We began our hosting journey, as many do, on Heroku because they make it easy to deploy your application and automate some of the routine tasks associated with deployments, etc. However, as our team grew and our product matured, our needs have outgrown Heroku. I will dive into the history and reasons for this in a future blog post.

We decided to migrate our infrastructure to Kubernetes running on Amazon EKS. Although Google Kubernetes Engine has a slightly more mature Kubernetes offering and is more user-friendly; we decided to go with EKS because we already using other AWS services (including a previous migration from Heroku Postgres to AWS RDS). We are still in the process of moving our main website workloads to EKS, however we have successfully migrate all our staging and testing PR apps to run in a staging cluster. We developed a Slack chatops application (also running in the cluster) which automates all the common tasks of spinning up and managing a production-like cluster for a pull request. This allows our engineering team to iterate quickly and safely test code in a full production environment.

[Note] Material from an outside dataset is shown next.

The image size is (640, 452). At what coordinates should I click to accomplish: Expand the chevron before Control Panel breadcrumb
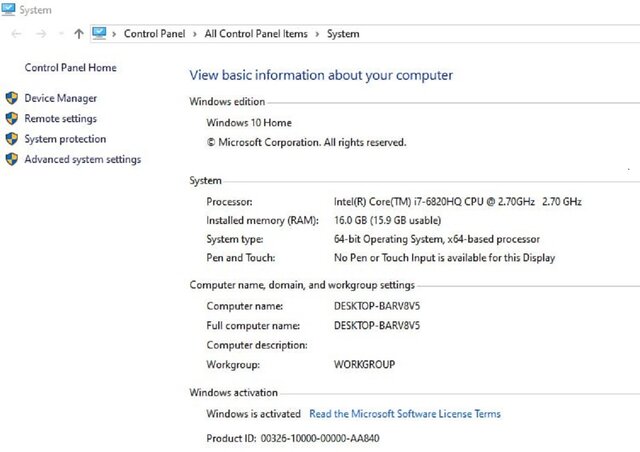pos(115,34)
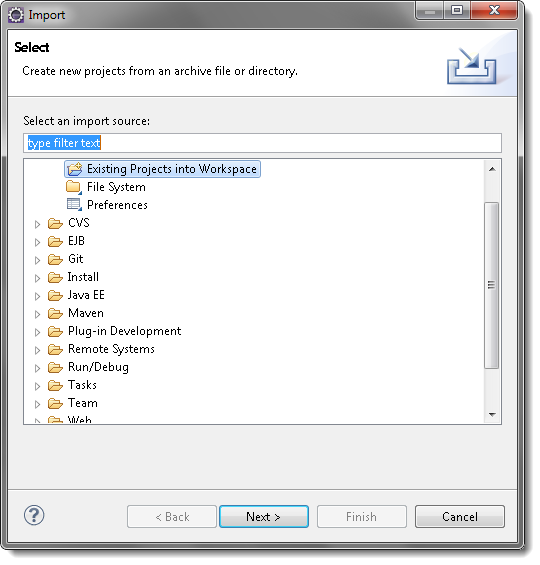
Task: Click the Java EE folder icon
Action: (55, 295)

Helm plays a central role when deploying our staging apps into the cluster. We use CircleCI to build docker containers for each PR push, which are then published to Amazon EC2 Container Service (ECR). An upgrade-operator process watches the ECR repository for new containers and then uses Helm to rollout updates to the staging environments. All this happens automatically and makes it really easy for developers to get code onto servers quickly. The immutable and isolated nature of our staging environments means that we can do anything we want in that environment and quickly re-create or restore the environment to start over.

The next step in our journey is to migrate our production workloads to an EKS cluster and build out the CD workflows to get our containers promoted to that cluster after our QA testing is complete in our staging environments.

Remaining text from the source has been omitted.